Le terme « aisthesis » désigne le mode d’expérience selon lequel, depuis deux
siècles, nous percevons des choses très éloignées par leurs techniques de
production et leurs destinations comme appartenant en commun à l’art. Du Torse
du Belvédère analysé en 1764 par Winckelmann au décor des métayers de l’Alabama
décrit en 1941 par James Agee, en passant par une visite de Hegel au musée de
Munich, une conférence d’Emerson à Boston, une soirée de Mallarmé aux
Folies-Bergère, une exposition à Paris ou à New York, une mise en scène à Moscou
ou la construction d’une usine à Berlin, Jacques Rancière examine une quinzaine
d’événements ou de moments, célèbres ou obscurs, où l’on voit se transformer la
perception de ce qu’est l’art et ce qu’il fait. Les histoires et les
philosophies de la modernité artistique qui font prime l’identifient à la
conquête par chaque art de son autonomie, exprimée par des œuvres exemplaires
qui se séparent à la fois de l’art du passé et des formes de la vie prosaïque.
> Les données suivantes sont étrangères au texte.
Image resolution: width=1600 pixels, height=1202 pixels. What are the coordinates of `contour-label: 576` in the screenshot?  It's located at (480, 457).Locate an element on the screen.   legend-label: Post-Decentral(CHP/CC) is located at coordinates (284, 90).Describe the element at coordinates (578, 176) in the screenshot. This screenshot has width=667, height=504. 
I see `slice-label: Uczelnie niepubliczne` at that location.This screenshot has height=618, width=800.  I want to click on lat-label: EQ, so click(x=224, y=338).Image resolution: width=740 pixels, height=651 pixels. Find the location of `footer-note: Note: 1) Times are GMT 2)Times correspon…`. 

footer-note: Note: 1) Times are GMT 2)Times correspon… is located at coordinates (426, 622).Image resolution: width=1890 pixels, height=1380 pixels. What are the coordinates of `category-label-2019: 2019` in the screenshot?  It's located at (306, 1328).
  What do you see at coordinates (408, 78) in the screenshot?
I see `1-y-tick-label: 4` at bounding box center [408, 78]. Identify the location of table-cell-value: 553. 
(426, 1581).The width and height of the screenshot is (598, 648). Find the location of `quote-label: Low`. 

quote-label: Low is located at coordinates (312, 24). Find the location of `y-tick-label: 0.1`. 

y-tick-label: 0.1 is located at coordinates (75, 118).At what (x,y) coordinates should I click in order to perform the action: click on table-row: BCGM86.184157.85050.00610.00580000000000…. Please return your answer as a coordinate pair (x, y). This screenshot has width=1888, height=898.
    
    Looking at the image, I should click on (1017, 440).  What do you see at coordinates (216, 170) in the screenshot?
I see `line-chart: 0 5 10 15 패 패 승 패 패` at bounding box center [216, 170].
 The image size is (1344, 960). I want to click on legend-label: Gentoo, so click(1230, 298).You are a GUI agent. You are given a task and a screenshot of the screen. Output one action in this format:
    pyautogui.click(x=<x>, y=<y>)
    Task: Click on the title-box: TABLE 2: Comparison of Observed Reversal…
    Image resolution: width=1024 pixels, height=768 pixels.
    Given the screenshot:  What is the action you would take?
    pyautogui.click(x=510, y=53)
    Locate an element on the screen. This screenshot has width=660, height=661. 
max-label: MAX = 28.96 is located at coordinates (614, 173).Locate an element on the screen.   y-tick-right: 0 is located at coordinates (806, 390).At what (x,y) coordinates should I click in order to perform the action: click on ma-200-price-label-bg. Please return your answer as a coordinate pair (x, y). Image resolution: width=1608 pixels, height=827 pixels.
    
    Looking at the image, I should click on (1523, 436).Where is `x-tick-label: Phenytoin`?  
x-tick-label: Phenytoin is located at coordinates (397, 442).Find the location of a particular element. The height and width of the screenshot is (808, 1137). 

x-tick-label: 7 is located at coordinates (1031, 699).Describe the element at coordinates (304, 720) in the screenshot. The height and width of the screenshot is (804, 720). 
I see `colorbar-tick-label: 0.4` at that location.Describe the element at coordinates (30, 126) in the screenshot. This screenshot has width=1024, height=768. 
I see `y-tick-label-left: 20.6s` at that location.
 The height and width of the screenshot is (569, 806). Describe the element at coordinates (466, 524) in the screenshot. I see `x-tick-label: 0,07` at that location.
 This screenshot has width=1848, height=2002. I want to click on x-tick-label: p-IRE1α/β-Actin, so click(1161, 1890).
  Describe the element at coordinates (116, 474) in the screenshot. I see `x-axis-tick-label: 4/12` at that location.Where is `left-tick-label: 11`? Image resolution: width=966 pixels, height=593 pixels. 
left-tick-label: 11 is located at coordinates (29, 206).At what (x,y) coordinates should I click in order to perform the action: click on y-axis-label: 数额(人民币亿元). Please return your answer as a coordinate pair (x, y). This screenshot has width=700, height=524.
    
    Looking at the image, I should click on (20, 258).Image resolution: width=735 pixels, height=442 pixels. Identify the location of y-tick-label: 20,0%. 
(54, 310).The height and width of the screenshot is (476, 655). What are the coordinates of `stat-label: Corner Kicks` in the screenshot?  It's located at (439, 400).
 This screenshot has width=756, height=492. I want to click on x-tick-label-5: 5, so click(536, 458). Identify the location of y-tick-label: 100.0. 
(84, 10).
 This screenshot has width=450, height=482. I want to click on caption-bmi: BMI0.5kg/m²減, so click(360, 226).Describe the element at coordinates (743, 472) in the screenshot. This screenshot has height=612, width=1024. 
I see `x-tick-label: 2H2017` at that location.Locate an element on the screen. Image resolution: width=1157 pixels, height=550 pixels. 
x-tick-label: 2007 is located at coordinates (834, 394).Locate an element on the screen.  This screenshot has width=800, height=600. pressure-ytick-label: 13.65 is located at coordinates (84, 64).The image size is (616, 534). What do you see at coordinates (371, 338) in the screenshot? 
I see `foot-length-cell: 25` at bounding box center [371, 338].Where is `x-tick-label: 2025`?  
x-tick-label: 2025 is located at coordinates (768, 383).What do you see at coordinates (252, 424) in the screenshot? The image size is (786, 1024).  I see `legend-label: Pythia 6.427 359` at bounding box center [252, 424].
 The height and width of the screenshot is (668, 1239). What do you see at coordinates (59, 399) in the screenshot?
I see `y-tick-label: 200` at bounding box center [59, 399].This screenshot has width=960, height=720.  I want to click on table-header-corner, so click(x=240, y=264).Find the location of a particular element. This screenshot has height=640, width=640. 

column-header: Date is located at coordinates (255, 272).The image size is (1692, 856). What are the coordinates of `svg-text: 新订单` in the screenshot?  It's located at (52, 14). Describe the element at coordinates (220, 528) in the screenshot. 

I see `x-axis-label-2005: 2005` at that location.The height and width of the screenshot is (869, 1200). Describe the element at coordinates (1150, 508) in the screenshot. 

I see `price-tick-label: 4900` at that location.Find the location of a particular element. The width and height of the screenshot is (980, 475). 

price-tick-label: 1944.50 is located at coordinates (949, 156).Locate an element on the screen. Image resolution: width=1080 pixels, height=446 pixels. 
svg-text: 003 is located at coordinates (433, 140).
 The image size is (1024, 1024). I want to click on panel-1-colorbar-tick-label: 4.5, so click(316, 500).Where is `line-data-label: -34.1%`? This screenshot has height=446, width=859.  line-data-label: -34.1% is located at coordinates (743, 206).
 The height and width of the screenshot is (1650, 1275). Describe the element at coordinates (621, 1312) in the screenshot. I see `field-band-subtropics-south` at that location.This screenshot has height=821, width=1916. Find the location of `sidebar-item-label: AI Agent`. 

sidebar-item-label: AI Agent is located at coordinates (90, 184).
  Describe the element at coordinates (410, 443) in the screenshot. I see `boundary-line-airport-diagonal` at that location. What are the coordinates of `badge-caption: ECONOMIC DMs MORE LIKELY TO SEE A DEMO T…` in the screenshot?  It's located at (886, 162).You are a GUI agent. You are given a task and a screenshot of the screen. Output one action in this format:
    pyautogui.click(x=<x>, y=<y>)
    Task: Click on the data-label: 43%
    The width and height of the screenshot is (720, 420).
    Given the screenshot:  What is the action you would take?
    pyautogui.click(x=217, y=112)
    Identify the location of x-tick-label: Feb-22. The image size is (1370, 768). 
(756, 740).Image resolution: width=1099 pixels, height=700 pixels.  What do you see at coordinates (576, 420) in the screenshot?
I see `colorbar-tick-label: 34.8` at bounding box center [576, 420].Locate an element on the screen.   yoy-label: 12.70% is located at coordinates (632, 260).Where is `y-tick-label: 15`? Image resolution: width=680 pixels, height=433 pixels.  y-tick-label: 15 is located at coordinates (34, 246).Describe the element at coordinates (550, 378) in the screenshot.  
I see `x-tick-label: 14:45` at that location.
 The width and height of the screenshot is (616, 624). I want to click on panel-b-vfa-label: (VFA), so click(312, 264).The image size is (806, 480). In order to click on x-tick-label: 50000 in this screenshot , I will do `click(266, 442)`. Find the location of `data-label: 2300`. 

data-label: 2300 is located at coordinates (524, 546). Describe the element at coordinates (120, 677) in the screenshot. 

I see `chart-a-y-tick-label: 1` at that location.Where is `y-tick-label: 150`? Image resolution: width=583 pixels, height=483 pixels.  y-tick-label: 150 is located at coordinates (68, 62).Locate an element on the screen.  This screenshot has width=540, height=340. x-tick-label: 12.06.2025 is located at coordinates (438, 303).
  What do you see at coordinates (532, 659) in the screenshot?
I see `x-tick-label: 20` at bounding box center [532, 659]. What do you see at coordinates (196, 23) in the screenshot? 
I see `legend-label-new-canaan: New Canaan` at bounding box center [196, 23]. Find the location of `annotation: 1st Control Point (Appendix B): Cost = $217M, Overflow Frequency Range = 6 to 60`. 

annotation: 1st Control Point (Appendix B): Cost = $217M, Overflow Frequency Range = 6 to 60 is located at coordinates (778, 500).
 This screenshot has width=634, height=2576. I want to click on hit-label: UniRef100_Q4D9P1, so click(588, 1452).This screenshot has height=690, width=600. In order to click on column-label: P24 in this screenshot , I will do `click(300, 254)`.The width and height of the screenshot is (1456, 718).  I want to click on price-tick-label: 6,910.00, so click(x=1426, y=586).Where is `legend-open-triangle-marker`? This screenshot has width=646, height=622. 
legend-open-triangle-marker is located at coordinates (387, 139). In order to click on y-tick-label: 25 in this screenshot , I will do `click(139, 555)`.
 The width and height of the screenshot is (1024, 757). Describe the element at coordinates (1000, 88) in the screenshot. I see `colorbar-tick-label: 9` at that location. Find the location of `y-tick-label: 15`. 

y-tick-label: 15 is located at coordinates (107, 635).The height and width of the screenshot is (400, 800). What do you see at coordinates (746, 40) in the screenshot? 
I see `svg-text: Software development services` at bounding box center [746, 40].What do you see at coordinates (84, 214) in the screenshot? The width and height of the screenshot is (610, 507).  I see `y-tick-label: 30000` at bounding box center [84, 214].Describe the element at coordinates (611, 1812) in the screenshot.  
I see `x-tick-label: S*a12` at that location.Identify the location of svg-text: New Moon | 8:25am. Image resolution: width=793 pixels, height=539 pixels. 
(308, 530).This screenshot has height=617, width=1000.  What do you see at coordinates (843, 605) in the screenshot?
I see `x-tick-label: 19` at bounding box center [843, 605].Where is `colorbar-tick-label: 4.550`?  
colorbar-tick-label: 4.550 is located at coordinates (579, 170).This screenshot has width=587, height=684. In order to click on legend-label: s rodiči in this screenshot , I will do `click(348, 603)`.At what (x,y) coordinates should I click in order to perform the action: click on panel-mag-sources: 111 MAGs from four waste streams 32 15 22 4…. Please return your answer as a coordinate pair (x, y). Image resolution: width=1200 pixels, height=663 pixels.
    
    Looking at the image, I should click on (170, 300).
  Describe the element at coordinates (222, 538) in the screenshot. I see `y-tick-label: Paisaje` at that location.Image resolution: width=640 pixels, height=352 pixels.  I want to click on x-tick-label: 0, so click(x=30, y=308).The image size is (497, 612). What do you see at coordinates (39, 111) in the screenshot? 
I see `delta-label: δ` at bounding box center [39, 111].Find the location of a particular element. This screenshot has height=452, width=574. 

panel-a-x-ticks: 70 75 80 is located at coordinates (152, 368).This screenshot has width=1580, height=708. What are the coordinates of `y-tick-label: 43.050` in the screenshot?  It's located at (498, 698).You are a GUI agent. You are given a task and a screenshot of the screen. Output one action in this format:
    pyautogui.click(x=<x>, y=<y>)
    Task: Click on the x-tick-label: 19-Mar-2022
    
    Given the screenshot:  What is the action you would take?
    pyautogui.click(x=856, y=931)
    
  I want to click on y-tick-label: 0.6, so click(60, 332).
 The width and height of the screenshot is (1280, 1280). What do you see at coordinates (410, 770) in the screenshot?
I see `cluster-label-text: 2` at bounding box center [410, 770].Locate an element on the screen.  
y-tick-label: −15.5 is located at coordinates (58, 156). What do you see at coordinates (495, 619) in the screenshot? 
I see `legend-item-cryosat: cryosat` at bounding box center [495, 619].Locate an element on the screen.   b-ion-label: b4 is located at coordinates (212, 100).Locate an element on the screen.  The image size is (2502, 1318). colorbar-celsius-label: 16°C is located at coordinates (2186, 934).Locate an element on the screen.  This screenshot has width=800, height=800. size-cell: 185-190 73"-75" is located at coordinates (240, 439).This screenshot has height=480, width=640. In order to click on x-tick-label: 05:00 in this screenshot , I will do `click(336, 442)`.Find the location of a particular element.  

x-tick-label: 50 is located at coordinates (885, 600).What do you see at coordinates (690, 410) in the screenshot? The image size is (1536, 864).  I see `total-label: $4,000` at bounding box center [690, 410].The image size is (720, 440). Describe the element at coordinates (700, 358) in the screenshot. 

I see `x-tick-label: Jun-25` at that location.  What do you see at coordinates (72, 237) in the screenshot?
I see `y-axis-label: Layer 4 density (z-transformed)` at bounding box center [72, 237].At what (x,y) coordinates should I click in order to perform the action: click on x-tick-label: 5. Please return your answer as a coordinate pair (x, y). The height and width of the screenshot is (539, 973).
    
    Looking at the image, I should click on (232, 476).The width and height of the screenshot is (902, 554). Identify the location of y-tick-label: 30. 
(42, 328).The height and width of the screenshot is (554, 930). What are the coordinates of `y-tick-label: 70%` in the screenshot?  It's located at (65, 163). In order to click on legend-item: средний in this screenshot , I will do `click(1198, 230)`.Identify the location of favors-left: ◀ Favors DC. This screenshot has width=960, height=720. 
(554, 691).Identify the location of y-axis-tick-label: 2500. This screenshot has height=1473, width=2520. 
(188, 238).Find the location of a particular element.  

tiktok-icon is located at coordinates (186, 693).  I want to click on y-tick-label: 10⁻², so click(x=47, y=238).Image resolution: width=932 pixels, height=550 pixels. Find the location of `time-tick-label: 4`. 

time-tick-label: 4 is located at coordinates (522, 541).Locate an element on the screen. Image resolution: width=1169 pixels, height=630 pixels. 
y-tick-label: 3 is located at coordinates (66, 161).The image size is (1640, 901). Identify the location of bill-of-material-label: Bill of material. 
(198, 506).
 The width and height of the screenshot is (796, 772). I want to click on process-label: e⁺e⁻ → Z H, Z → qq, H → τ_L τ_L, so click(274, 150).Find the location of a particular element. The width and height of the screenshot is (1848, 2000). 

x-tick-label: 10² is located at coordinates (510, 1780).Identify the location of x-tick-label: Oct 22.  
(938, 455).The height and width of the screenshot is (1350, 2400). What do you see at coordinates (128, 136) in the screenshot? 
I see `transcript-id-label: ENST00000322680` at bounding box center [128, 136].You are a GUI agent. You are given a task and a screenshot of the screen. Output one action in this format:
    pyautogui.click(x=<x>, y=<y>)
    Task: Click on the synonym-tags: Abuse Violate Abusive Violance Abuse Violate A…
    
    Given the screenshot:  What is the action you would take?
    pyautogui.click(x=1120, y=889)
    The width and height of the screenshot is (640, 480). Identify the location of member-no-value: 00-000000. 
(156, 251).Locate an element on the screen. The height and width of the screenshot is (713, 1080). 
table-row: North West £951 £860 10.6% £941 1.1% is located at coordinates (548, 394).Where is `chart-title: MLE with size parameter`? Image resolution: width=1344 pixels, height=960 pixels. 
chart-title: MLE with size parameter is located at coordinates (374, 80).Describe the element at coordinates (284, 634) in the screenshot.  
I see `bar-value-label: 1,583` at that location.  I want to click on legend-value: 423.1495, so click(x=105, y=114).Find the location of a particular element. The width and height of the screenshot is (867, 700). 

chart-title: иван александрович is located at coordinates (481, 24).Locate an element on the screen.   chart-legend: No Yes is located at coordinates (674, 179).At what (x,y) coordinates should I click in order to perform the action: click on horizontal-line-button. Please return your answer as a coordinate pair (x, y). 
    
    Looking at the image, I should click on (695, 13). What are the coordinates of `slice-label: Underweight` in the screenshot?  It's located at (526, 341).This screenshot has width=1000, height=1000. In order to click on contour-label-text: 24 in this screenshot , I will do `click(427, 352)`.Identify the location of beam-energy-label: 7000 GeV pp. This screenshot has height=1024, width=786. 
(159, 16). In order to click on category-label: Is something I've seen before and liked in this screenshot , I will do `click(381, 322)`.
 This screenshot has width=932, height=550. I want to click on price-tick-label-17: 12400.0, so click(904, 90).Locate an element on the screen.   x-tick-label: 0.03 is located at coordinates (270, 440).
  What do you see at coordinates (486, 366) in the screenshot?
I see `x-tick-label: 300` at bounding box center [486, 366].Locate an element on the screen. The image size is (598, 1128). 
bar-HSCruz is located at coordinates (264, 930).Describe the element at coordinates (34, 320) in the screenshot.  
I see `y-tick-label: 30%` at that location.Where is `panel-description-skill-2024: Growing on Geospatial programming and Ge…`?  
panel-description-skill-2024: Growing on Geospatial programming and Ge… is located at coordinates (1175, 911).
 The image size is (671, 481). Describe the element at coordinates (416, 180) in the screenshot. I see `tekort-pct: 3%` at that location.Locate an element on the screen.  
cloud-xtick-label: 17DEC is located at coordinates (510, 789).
Quinze années de travail ont amené Jacques Rancière à des conclusions exactement
inverses : le mouvement propre à la modernité esthétique, celui qui a soutenu
les rêves de nouveauté artistique et de fusion entre l’art et la vie, tend à
effacer les spécificités des arts et à brouiller les frontières qui les
séparaient entre eux et les tenaient à l’écart de l’expérience ordinaire. Les
quatorze scènes ici retenues, empruntées aux arts plastiques comme au théâtre, à
la littérature comme au cinéma ou à la photographie, sont autant de témoignages
de ce bouleversement dans l’expérience de l’art et de ses rapports avec la vie.
On y apprend comment une statue mutilée peut devenir une œuvre parfaite, une
image d’enfants pouilleux une représentation de l’idéal, une culbute de clowns
l’envolée dans le ciel poétique, un meuble un temple, un escalier un personnage,
une salopette rapiécée un habit de prince, les circonvolutions d’une robe de
danseuse une cosmogonie et un montage accéléré de gestes la réalité sensible du
communisme. Autant de moments où se brouillent les rapports admis entre l’art
des esthètes, l’amusement du peuple, la description du monde vécu et sa
transformation politique. Ces quatorze scènes dessinent une histoire de la
modernité artistique bien éloignée du dogme moderniste.